I would recommend that your read the previous blog first in order for this one to make any sense. Thanks!
I certainly would never recommend that an individual person or couple take it upon themselves to personally get involved between a relationship involving a husband or wife or a parent and child. It is possible that in doing so we run the risk of jeopardizing our own safety. What I am talking about is awareness. Many times we live next door to someone and never see them or pay any attention to them, beyond saying, hello.
Sometimes we need to consider forming a neighborhood watch if there is not currently one in our neighborhood. Many times in an abuse situation the adults will act strange in that they deliberately appear to be shunning the entire neighborhood. Abuse can only function in isolation as well as meth houses, can only operate in secret. We need to pay attention to what kind of a scream it is. Children playing and screaming and having fun do not sound like the scream of abuse nor do wives sound like someone having fun. Error on the side of caution for the child’s sake,without thinking that we might appear foolish.
What time are the kids coming home from school and are they old enough to be babysitting themselves? Are they being left alone at night while Mom and dad are out? Just in general we should not worry about being a “nosy Rosy” as many times we neighbors are all the children and wives have to protect them against abuse.
This small town near where I lived, like all small towns, was a gossip haven. They had a neighbor that they knew who was scrubbing their 8 year old daughter in lye with a wire brush along with other abuses. I never heard a thing about it while the family lived there but once they left and moved to a larger size of town they were immediately reported to Social Service and the little girl removed from their care.
The first thing I wanted to know was, why was this kept secret, when nothing else was. I haven’t a doubt that if someone like myself had heard about it, I would have reported it, so when I asked, it became apparent to me, immediately, the reason no one told me was because they did not want Social Service snooping around in their town. It clearly was not the only family where abuse was taking place. Statistics show that in any neighborhood of any size of town, one house out of three on each block, has some form of abuse taking place.
There is a terrible smell that gets absorbed into the clothing,hair and even lungs and skin of children when meth is cooking. It cannot be missed. We need to get in a habit of getting close enough to a child playing outside if we cannot already smell it coming from the home. We can ask them if they think their parents would care if they had a lollypop or if they want to play at the park with our child. If the mother never comes out and visits while we are visiting with the children or if none of them are ever outside perhaps it is time that we make the effort to get more acquainted.
I am not talking about the monthly or by-weekly pity trips or snoop sessions that I wrote about ,previously, that takes place in small towns nor am I suggesting they take an interest in what we are interested in. Once we find out that the kids are just couch potatoes and are entertained by t.v. or she has hobbies like reading or painting then at least we have an explanation over just guessing.

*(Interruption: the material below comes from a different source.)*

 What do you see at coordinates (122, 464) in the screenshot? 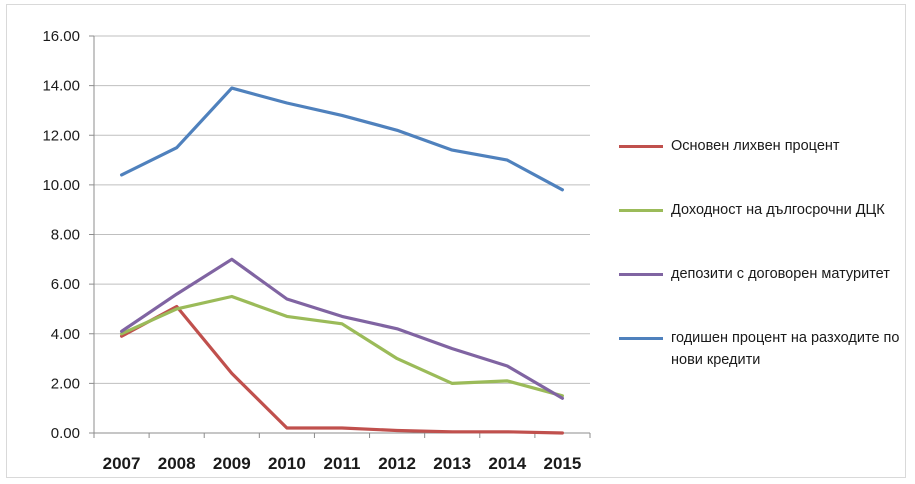
I see `x-tick-label: 2007` at bounding box center [122, 464].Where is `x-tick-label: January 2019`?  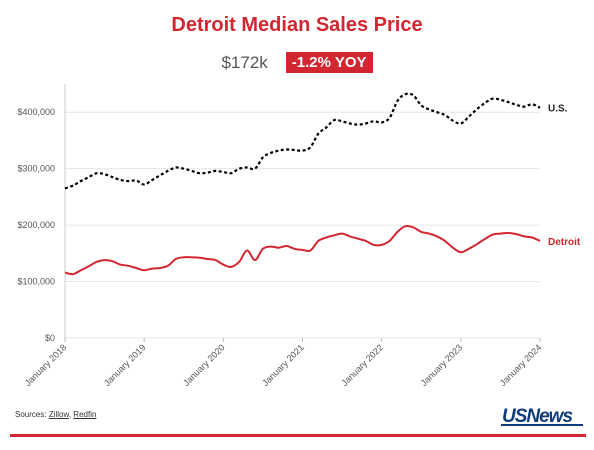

Not all meth houses are isolated from a neighborhood. We need to pay attention to bruises and broken bones that are not common. Especially if the children are sedate and are couch potatoes. If in visiting with the children or wife, we find that they are falling a lot more that what normal children or adults fall then get suspicious and contact the right authorities. Ask to remain annonymous.
Otherwise if your neighborhood is not the place you want to help then contact soup kitchens, large daycares, schools, and ask if they can use help with children, check with Children’s hospitals in regard to gifting or volunteering time. Large physcal therapy Clinics may be able to use free volunteer work with their children. In general anyplace where children play, work, or sleep.
We need to just remember to be more aware or alert of the children than what we commonly are. Obviously, the only way we can stop more laws and more government is if we start giving a little time. I know we are already short of time and energy as it is, but what I am talking about,for the most part, requires looking out the door or window and using both our eyes, ears and common sense. Time that we all have, that costs nothing, but could save so much more than any of us can imagine.